# How to complete this task
Drop the pictures; give again exactly the lines from the one holding "Back To Homepage (640, 470)" through the end of the data.

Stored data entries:
........

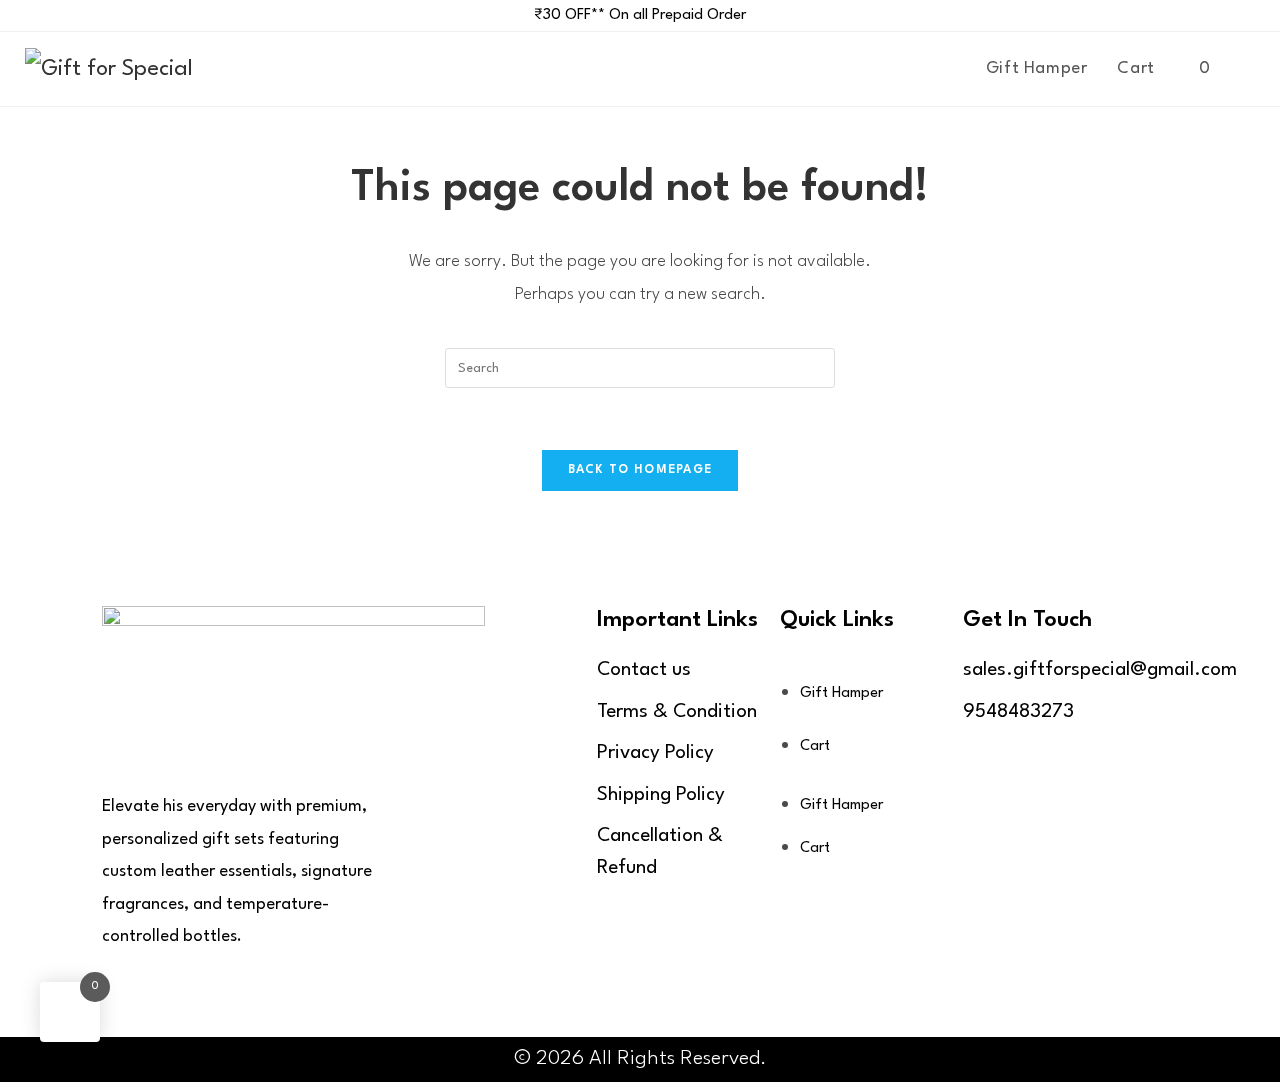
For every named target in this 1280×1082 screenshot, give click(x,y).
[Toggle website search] (1248, 69)
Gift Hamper (841, 693)
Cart (815, 746)
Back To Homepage (640, 470)
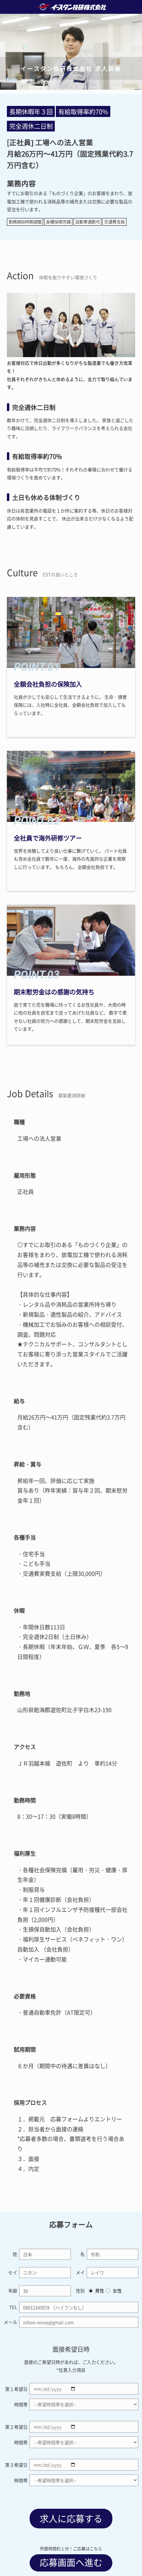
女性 (117, 2290)
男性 (99, 2290)
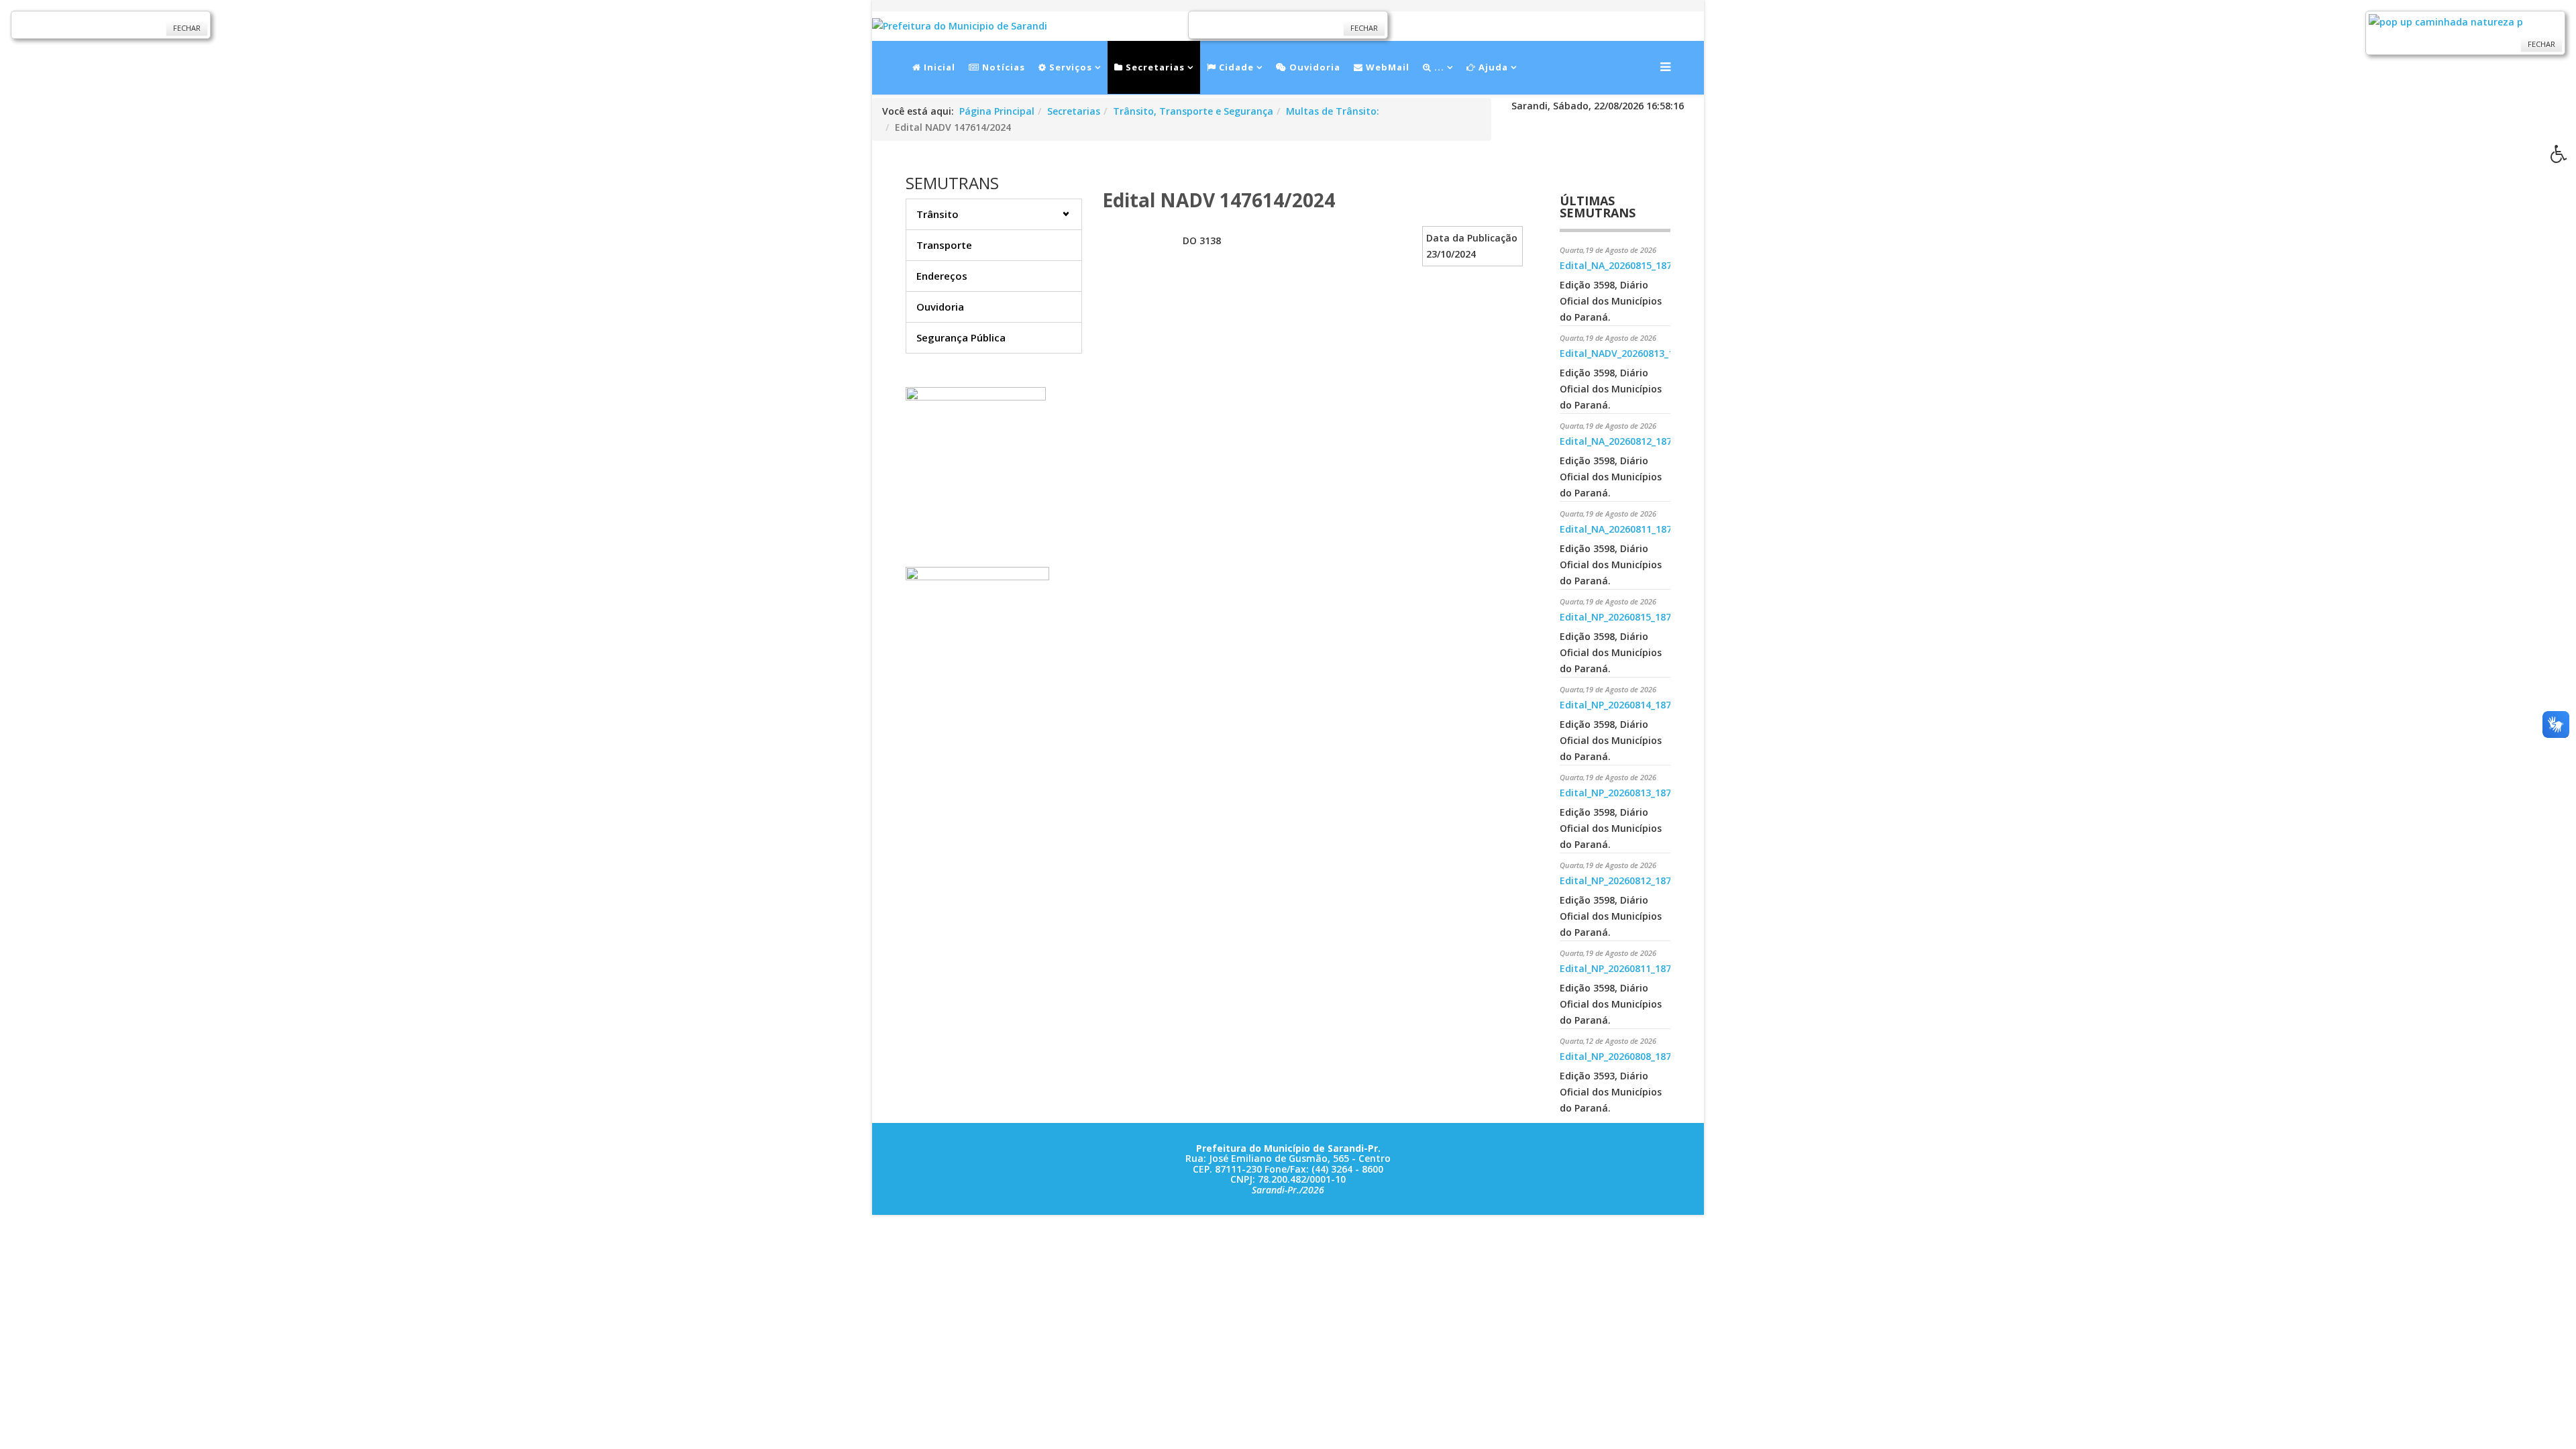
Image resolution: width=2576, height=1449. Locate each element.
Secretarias (1154, 67)
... (1438, 67)
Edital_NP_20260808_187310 (1623, 1056)
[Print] (1107, 167)
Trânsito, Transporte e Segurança (1193, 111)
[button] (2563, 157)
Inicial (938, 67)
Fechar (187, 28)
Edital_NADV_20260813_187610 (1630, 353)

........

# Reply to the task
Back To Homepage (640, 470)
女性 (117, 2290)
男性 (99, 2290)
Image resolution: width=2576, height=1449. Locate each element.
Secretarias (1154, 67)
... (1438, 67)
Edital_NP_20260808_187310 (1623, 1056)
[Print] (1107, 167)
Trânsito, Transporte e Segurança (1193, 111)
[button] (2563, 157)
Inicial (938, 67)
Fechar (187, 28)
Edital_NADV_20260813_187610 (1630, 353)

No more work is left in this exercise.